In the gritty work of an active ministry, it’s easy to lose focus on what we’re doing for the Kingdom of God. So, let’s state the goal and purpose of ministry right here and now, so we can all get on the same page.

The GOAL is for each person to grow into an individual spiritual entity in the presence of God, who is capable of maintaining his own spiritual vitality in the presence of this world.

The PURPOSE is for every person to learn how to actively love and be loved, in spite of the challenges presented.

So what is the purpose of fellowship in ministry?

  • To learn attitudes, skills and habits from others
  • To learn about ones self
  • To learn to love and be loved
  • To learn to serve and be served

Without fellowship, a real ministry can never have the opportunities needed to produce fruit in our lives.

We must constantly remind ourselves of our goal and purpose, and bring our minds back into alignment with the compassionate thoughts of Jesus whenever we are ministering to the needs of others in Christian fellowship.

While we are faced with these goals and purposes, it may empower us to be reminded of the differences between predestination and the freedom of choice.

PREDESTINATION is the reality of our SPIRITUAL IDENTIFICATION WITH CHRIST, which is largely in the heavenly realms.

Romans 8
28 And we know that all things work together for good to those who love God, to those who are the called according to His purpose. 29 For whom He foreknew, He also predestined to be conformed to the image of His Son, that He might be the firstborn among many brethren. 30 Moreover whom He predestined, these He also called; whom He called, these He also justified; and whom He justified, these He also glorified.

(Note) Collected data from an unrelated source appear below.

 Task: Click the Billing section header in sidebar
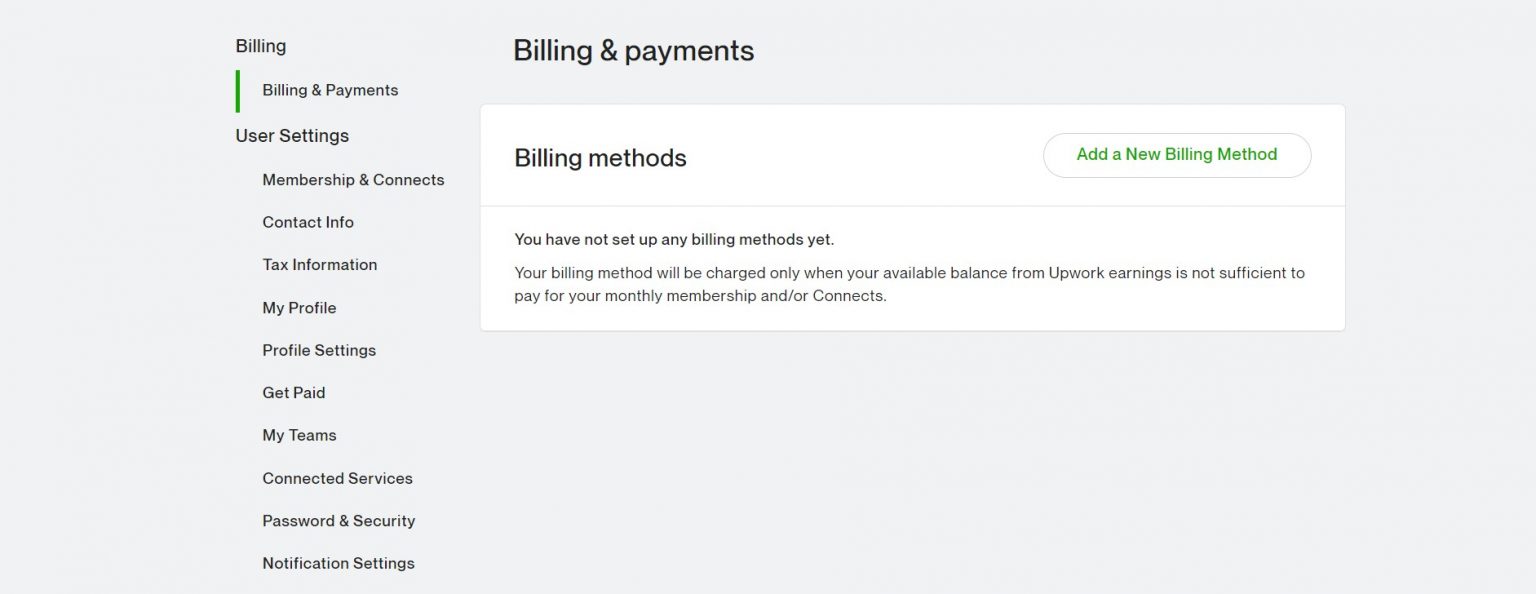[x=260, y=46]
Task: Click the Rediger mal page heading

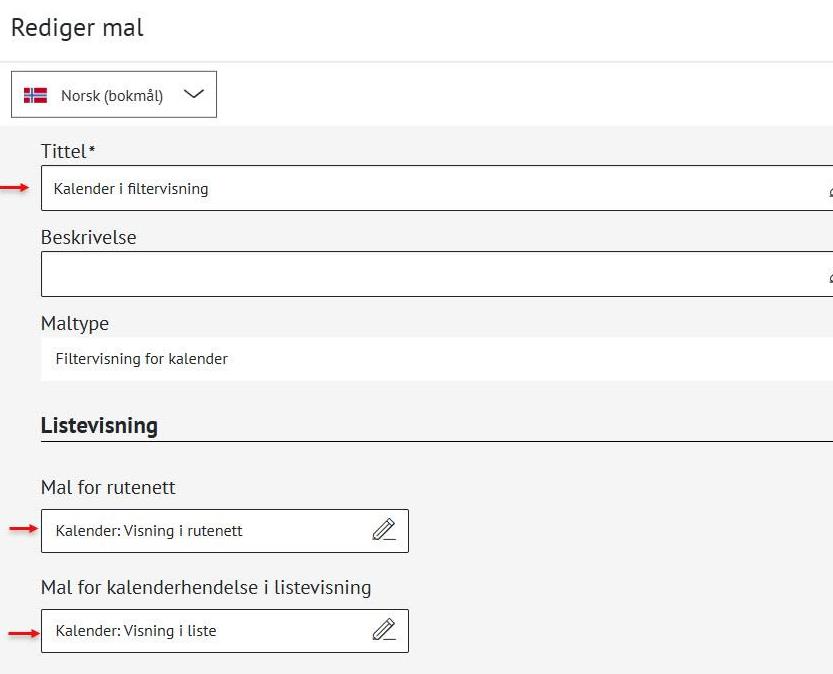Action: [77, 28]
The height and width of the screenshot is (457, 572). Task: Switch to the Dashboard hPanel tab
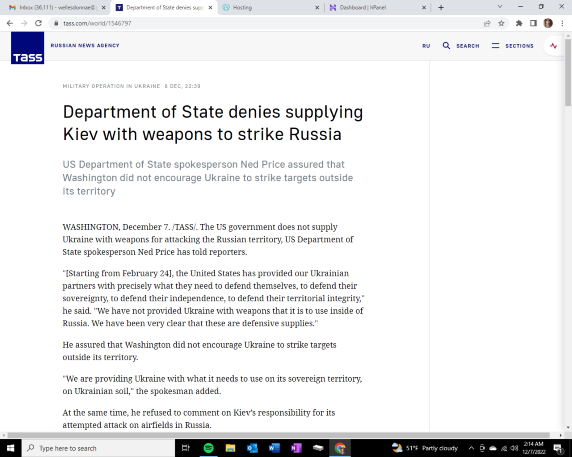coord(377,7)
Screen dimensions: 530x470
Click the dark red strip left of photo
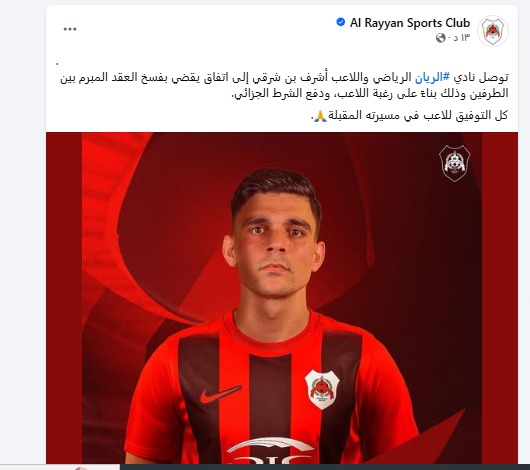point(64,298)
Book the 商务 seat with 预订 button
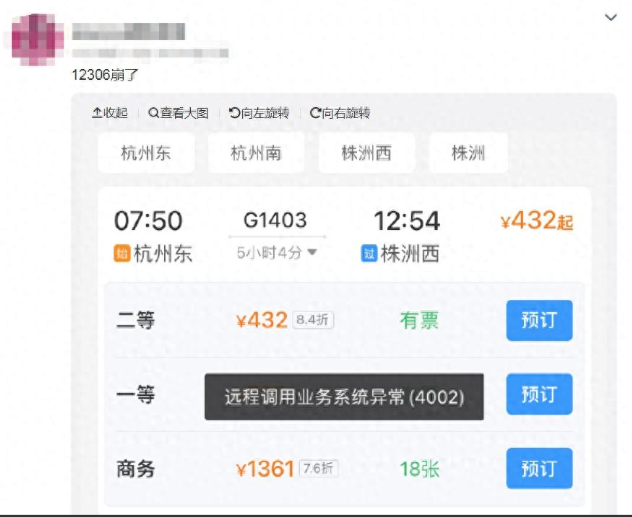Screen dimensions: 632x517 [x=539, y=468]
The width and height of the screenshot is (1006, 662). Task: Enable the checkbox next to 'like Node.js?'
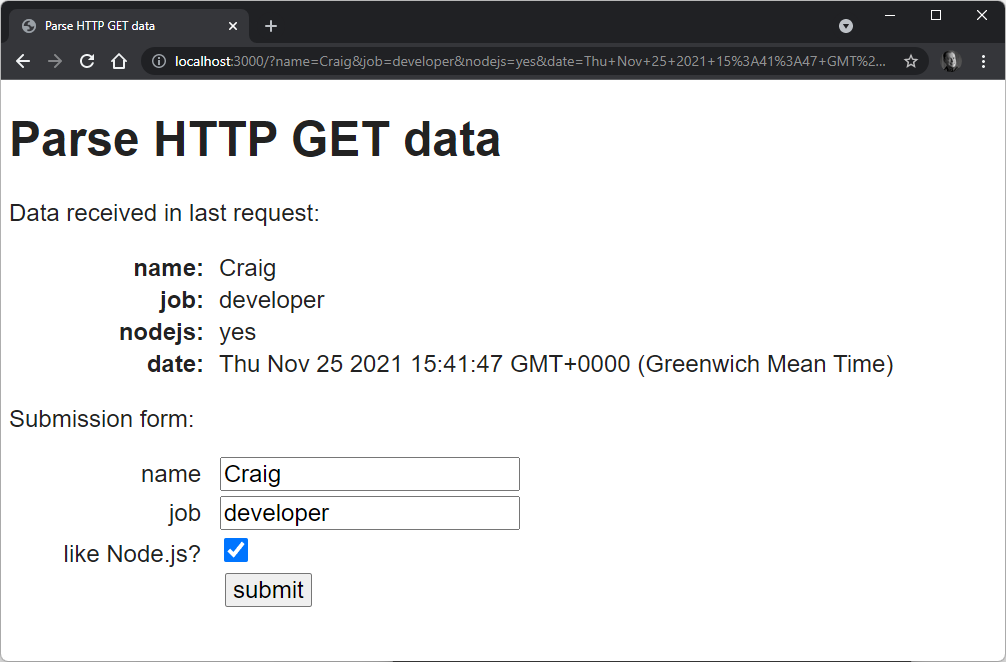(236, 550)
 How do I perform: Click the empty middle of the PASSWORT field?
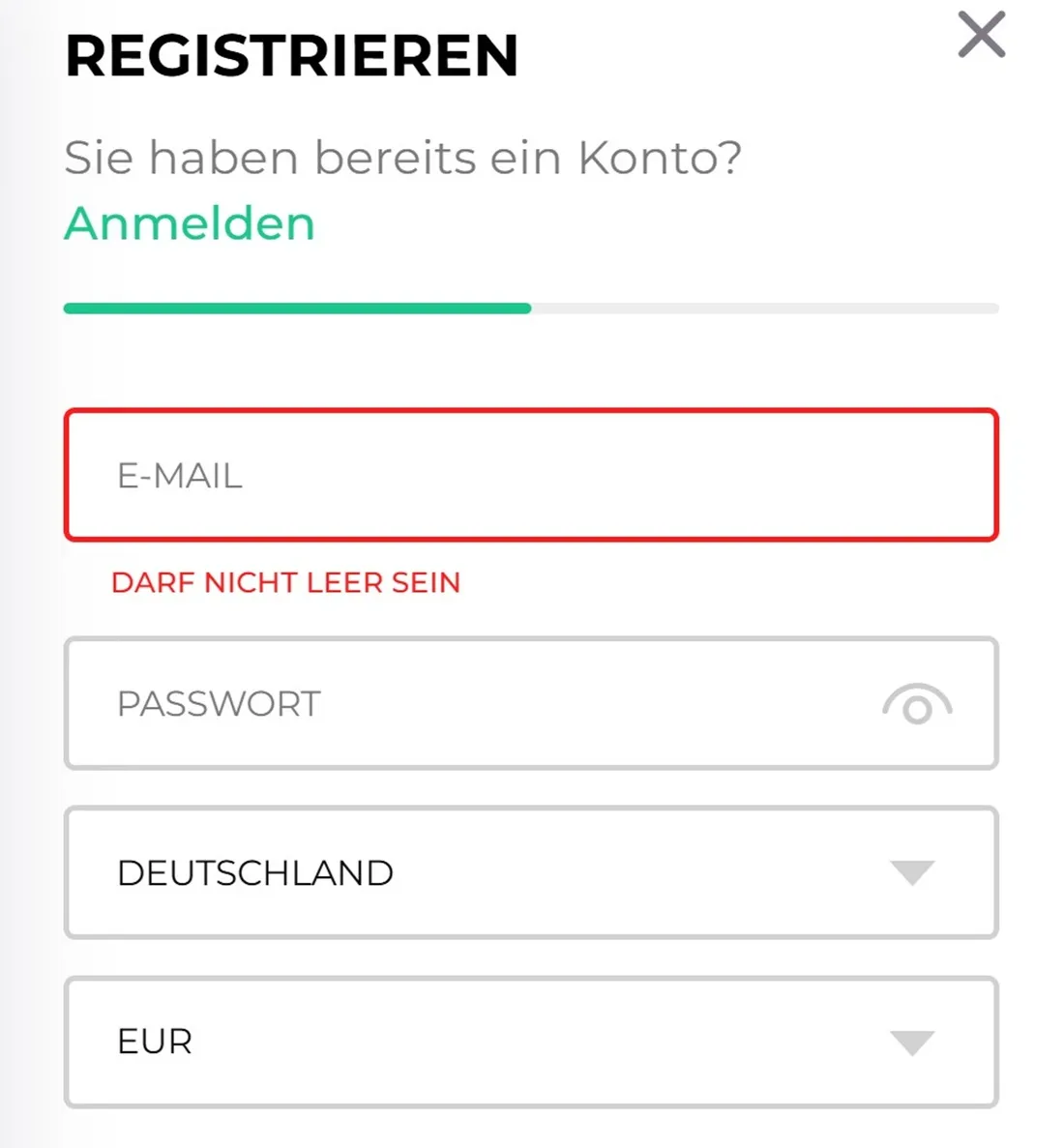coord(580,704)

The issue of our FREEDOM OF CHOICE is always in the here and now. We must make choices in faith and in freedom, in order to (1) attain spiritual maturity, (2) minister to others that they might attain spiritual maturity, and (3) “tap into” the promises and blessings of God in this lifetime.

James 2
14 What does it profit, my brethren, if someone says he has faith but does not have works? Can faith save him? 15 If a brother or sister is naked and destitute of daily food, 16 and one of you says to them, “Depart in peace, be warmed and filled,” but you do not give them the things which are needed for the body, what does it profit? 17 Thus also faith by itself, if it does not have works, is dead.
18 But someone will say, “You have faith, and I have works.” Show me your faith without your works, and I will show you my faith by my works. 19 You believe that there is one God. You do well. Even the demons believe—and tremble! 20 But do you want to know, O foolish man, that faith without works is dead? 21 Was not Abraham our father justified by works when he offered Isaac his son on the altar? 22 Do you see that faith was working together with his works, and by works faith was made perfect? 23 And the Scripture was fulfilled which says,

“Abraham believed God, and it was accounted to him for righteousness.”

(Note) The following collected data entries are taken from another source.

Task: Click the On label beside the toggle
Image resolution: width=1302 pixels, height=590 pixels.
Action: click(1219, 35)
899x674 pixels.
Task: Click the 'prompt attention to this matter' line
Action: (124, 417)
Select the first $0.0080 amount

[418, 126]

And he was called the friend of God. 24 You see then that a man is justified by works, and not by faith only. 25 Likewise, was not Rahab the harlot also justified by works when she received the messengers and sent them out another way? 26 For as the body without the spirit is dead, so faith without works is dead also.

Here, you must realize this key point – that to enact the freedom of choice, a person must first exercise their WILL POWER! Don’t be a waffling, jellyfish, democrat Christian who has no backbone! Try and try again. Make decisions, take responsibility for the results, and learn from your decisions. This is the process of growth, so get your mind used to these things.

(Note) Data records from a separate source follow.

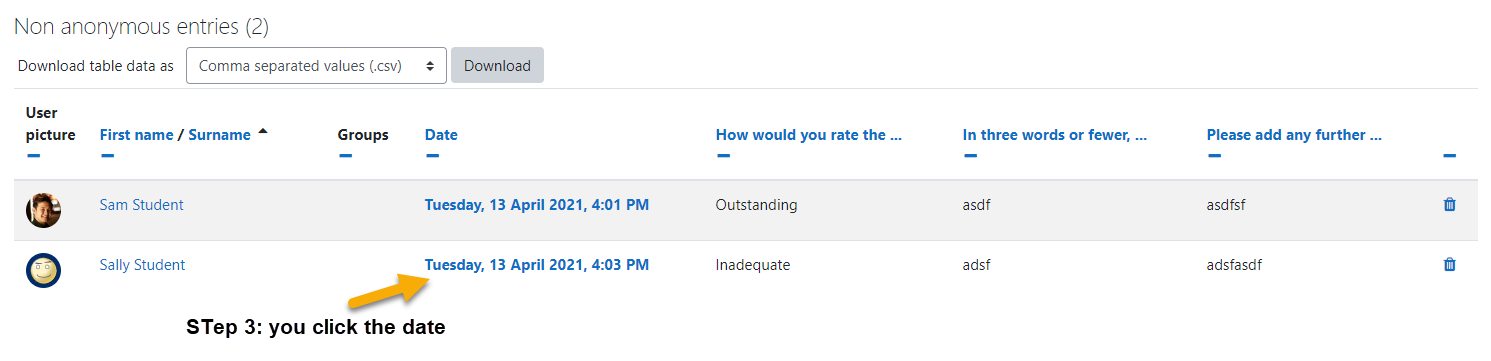Collapse the First name / Surname column
1491x361 pixels.
107,156
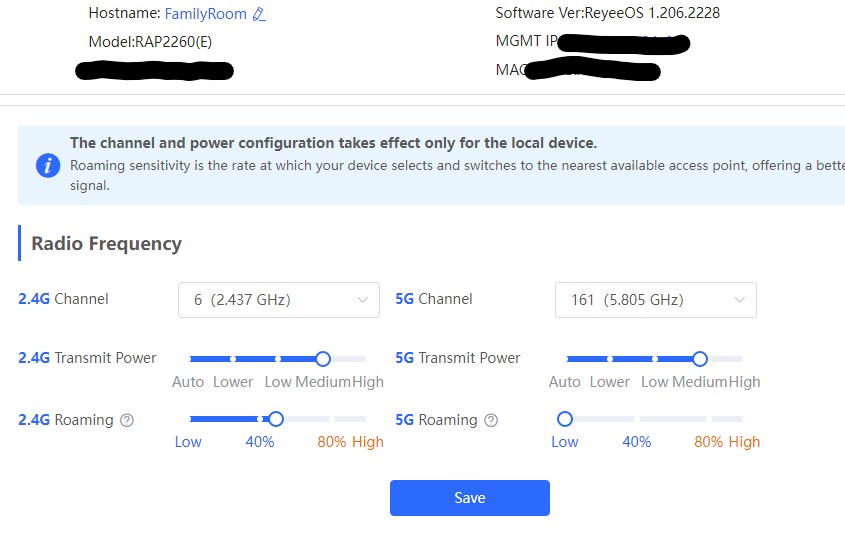845x538 pixels.
Task: Click the 2.4G Roaming slider handle
Action: pyautogui.click(x=276, y=419)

Doctrinal Roadblocks to Effective Ministry

As a principle, evangelism and soul-winning cannot be accomplished solely through the presentation of Biblical doctrines and arguments, so it is a wasted effort to try pushing your beliefs onto others. The weapons of our warfare are spiritual, NOT Doctrinal or Psychological! Therefore, an effective ministry addresses the needs of peoples’ hearts, not the questions in peoples’ minds. (A teacher or a mentor should address those questions, and not an evangelist or missionary.)

But no matter what your personal views are, one should always be open in their approach to what other people believe, because this is also an integral part of ministry. Not everyone believes exactly the way you do, and this is to be anticipated. You should not let doctrinal differences inhibit your unified work for the Lord.

Catholics and Calvinists (e.g. Methodists and Presbyterians), in general, do not believe that they are personally accountable for their efforts in winning souls, and so their consciences are not heavily burdened for the enlightenment of the lost.

Baptists genuinely believe in the Divine Commission (see Matthew 28:18-20) concerning evangelism and ministry, and thus take the related responsibilities to heart, but their efforts are largely constrained to foreign missions, and teaching, since they cannot interpret 1st Corinthians 12 in a more liberal way that has a present-day application. By doing so, in my opinion, they deny the power of the Holy Spirit from working through the body of believers.

These attitudes are rooted in certain doctrines that are found in many large churches. While it’s tough to label these specific doctrines as being “heretical”, it is my opinion that people tend to lean so heavily upon them, that they become a sort of spiritual “crutch”. It increases their own sense of comfort and security, but also detracts from their ability to become effective in soul-winning.

People who have a self-protective sort of theology cannot be very effective in ministry with those kinds of attitudes. I know from experience that these people would sooner cast doubt on other people’s motives or even their “theology”, before they would open their hearts to receive others in a ministerial effort.

It’s time for a WAKE UP call.

Those people who need to be ministered unto, are suffering in their needs, so they will never care about how eloquently you can preach about… antinomianism, presuppositionalism, or transubstantiation, for example, or how accurate your exegesis, eisegesis or eschatology is.

The goal here is to TOUCH peoples HEARTS, not educate their minds with abstract principles.

Furthermore, anyone who wishes to argue points of doctrine does not belong in a ministry, but in a College of Theology. Ministry is about faithful service, bold action and personal sacrifice for the furtherance of the Gospel. The REAL Gospel is when your words and actions help others see Jesus – bottom line!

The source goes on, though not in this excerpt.